Que una cosa es circular, usar un determinado paso para ir de un sitio a otro y otra cosa muy distinta es usar estos pasos para senderistas como pistas de pruebas a ver quien hace más el loco. De ahí que en muchas sendas nos hayan prohibido el paso. Y luego nos quejamos cuando coches, motos o quads destrozan los caminos que nosotros ciclamos. Por otra parte estas dos sendas son la única alternativa para poder moverse entre Pedralvilla-Olocau-Gátova sin tocar carretera, o bien hacer la kilometrada de ir por Tristán o por el cerro del Lobo. Mi opinión: en este caso, veo totalmente justificado el tránsito de bicis por estos terrenos, pero ojo, tránsito. La lastima es que no esté en mejor estado para no tener que bajar tanto de la bici, es más, con pendientes más tendidas no sería necesario blocar rueda y arrastrar tanto el terreno. Esta senda tiene unos 1100 metros de bajada aunque en su mayoría son ciclables con un poco de riesgo, pero cada cual tiene que saber sus límites y lo que está dispuesto a arriesgar. A veces cuando vamos con otros compañeros casi todos arriesgamos más de lo que nos sentimos capaces de superar, al final el más valiente siempre es aquel que está dispuesto a reconocer sus limitaciones. Llego al camino de Olocau. Pronto quedará entre el barranco de Pedralvilla y las montañas serpenteando entre chalets dispersos aquí y allá. Por fortuna no todo lo que está listo para urbanizar está construido. Las acometidas de agua se ven por todas partes a ambos lados del camino. El día que le metan el diente a esta zona se van a cargar media montaña con cemento y la otra mitad con la presión demográfica que tendrá que soportar un lugar tan frágil como la montaña, tan adaptable como lenta en hacerlo, justo lo contrario que el “deshumanizado” ser humano.
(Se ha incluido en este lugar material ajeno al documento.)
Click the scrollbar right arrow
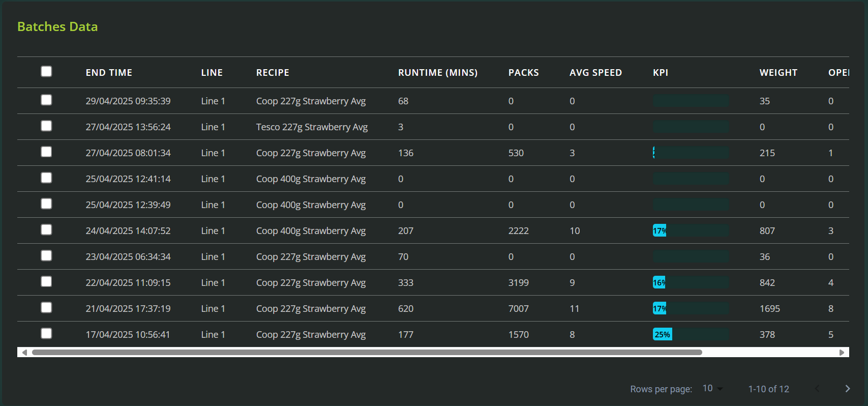click(x=842, y=352)
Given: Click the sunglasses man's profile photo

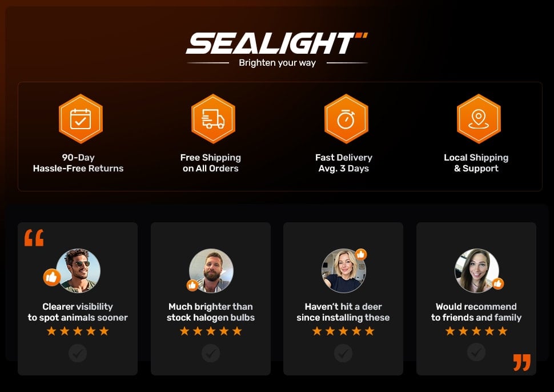Looking at the screenshot, I should click(x=79, y=270).
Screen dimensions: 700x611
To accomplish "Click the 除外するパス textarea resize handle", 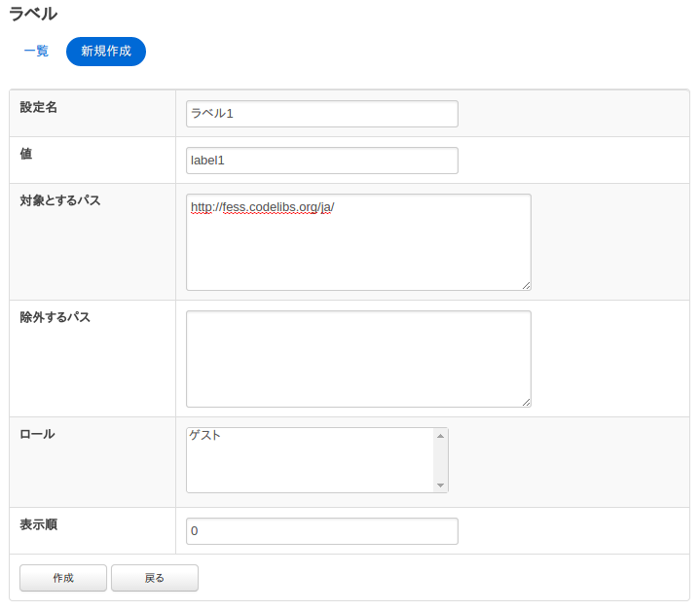I will click(526, 402).
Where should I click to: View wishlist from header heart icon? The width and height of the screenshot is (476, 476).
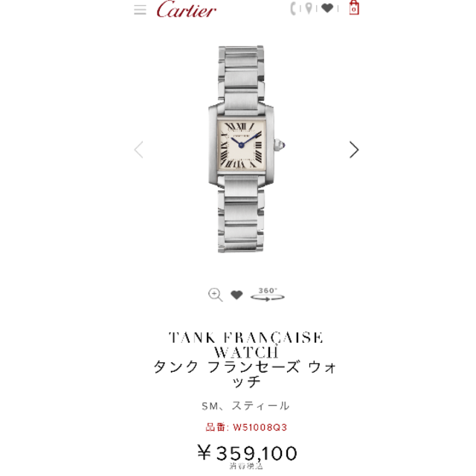tap(327, 8)
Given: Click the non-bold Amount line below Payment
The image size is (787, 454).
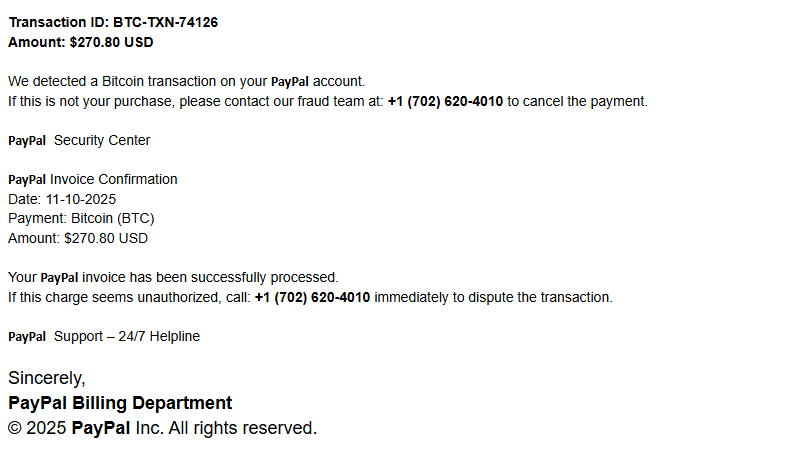Looking at the screenshot, I should coord(78,238).
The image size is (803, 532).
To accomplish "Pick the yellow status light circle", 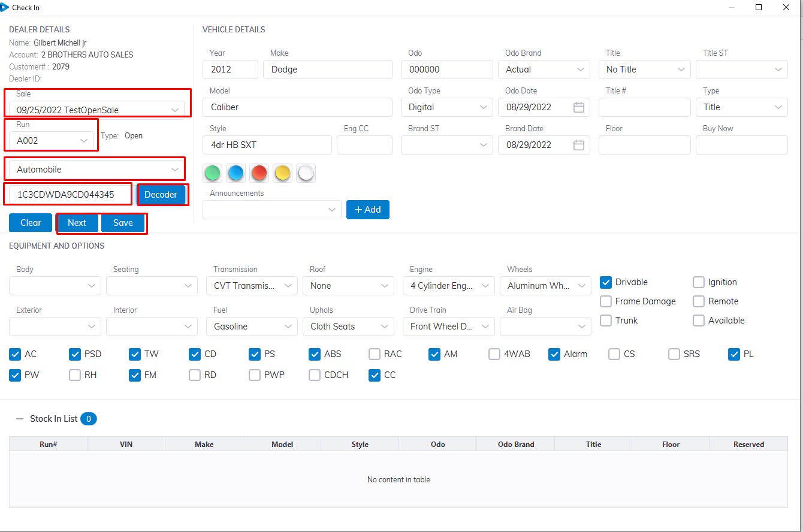I will click(x=282, y=173).
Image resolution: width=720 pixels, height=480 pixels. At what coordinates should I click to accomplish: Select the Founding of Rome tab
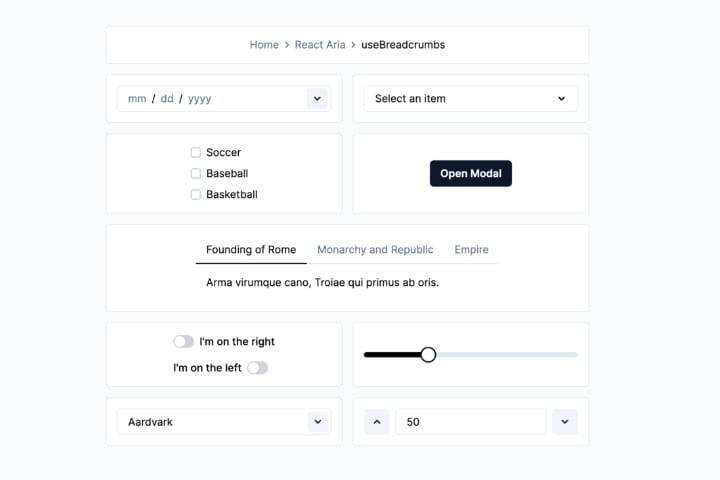click(x=251, y=250)
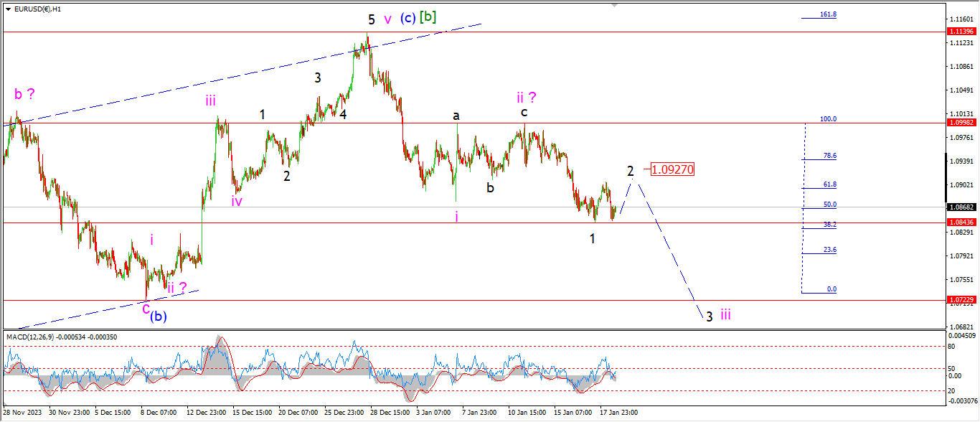This screenshot has width=980, height=422.
Task: Select the red 1.09982 price axis tag
Action: 960,123
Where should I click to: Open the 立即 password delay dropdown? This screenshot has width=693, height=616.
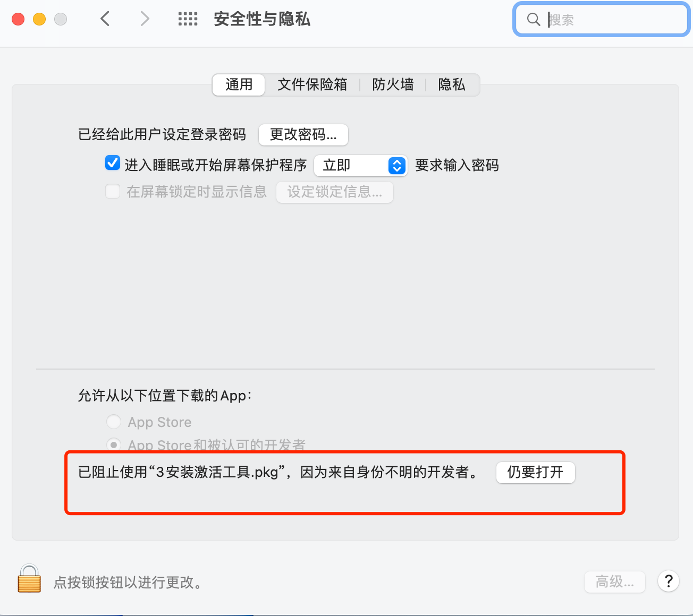pos(361,166)
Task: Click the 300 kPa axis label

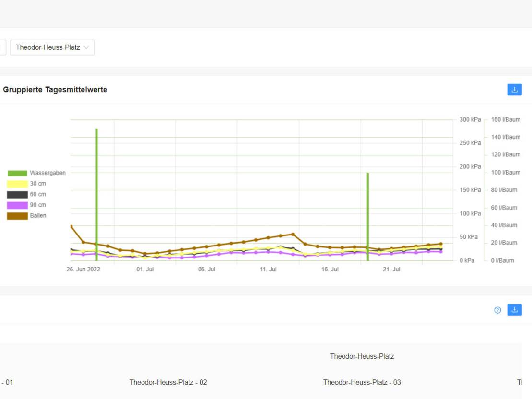Action: (470, 119)
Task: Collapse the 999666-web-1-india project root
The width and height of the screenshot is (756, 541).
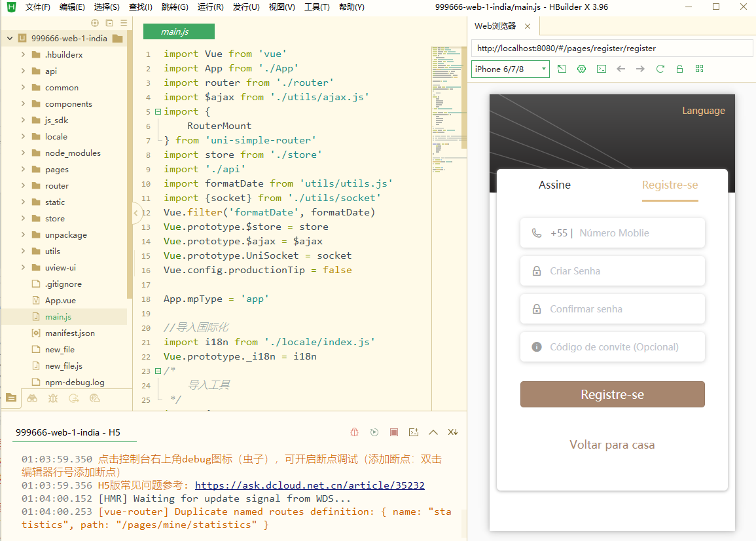Action: (x=10, y=39)
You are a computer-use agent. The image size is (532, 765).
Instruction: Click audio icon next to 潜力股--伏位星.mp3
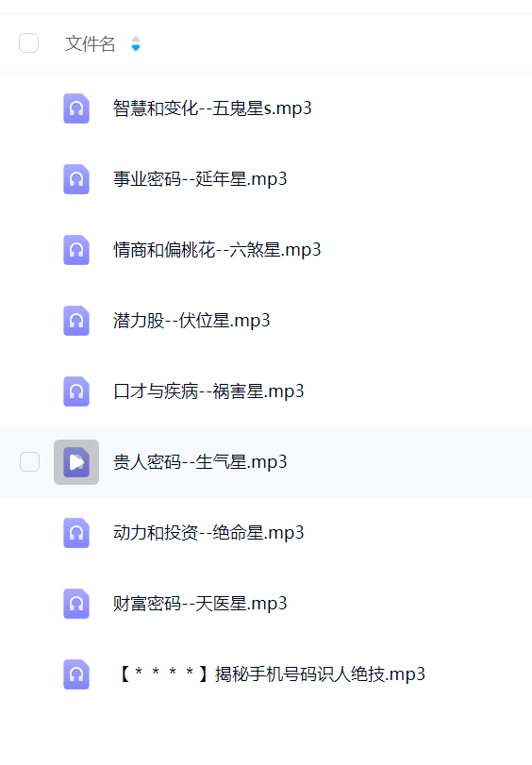coord(76,321)
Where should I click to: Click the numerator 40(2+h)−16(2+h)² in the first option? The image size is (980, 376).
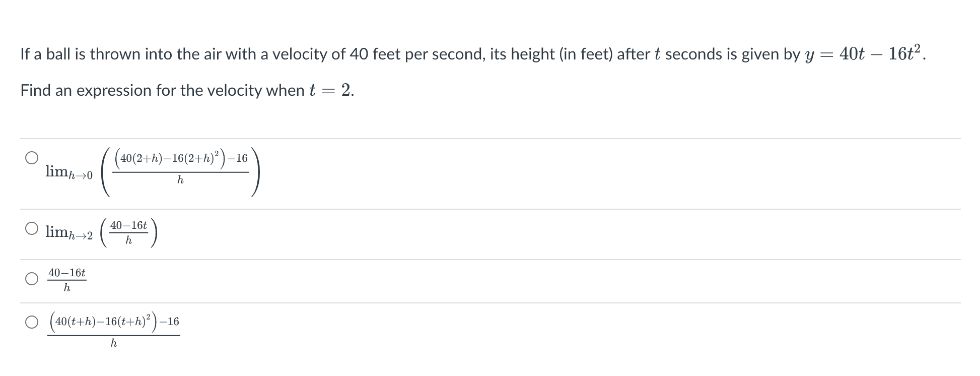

El terreno se va asemejando a aquella parte que baja de Rabassadors hacia el Pla de Lluc. Las montañas vuelven a mostrarme su lado Sur y vuelvo a ver “caras” conocidas. Poco después dejo atrás los últimos chalets para adentrarme de nuevo en la espesa pinada e ir acercándome al camino que me llevará al lugar de inicio de la ruta de hoy. El grandote vuelve a está donde lo dejé y me espera para llevarnos a casa a recoger el premio de hoy, una buena cerveza. Hoy la zesty también ha tenido premio y el lavado de máquina a presión le ha sentado de maravilla. Ya está preguntándose dónde la llevaré el próximo miércoles.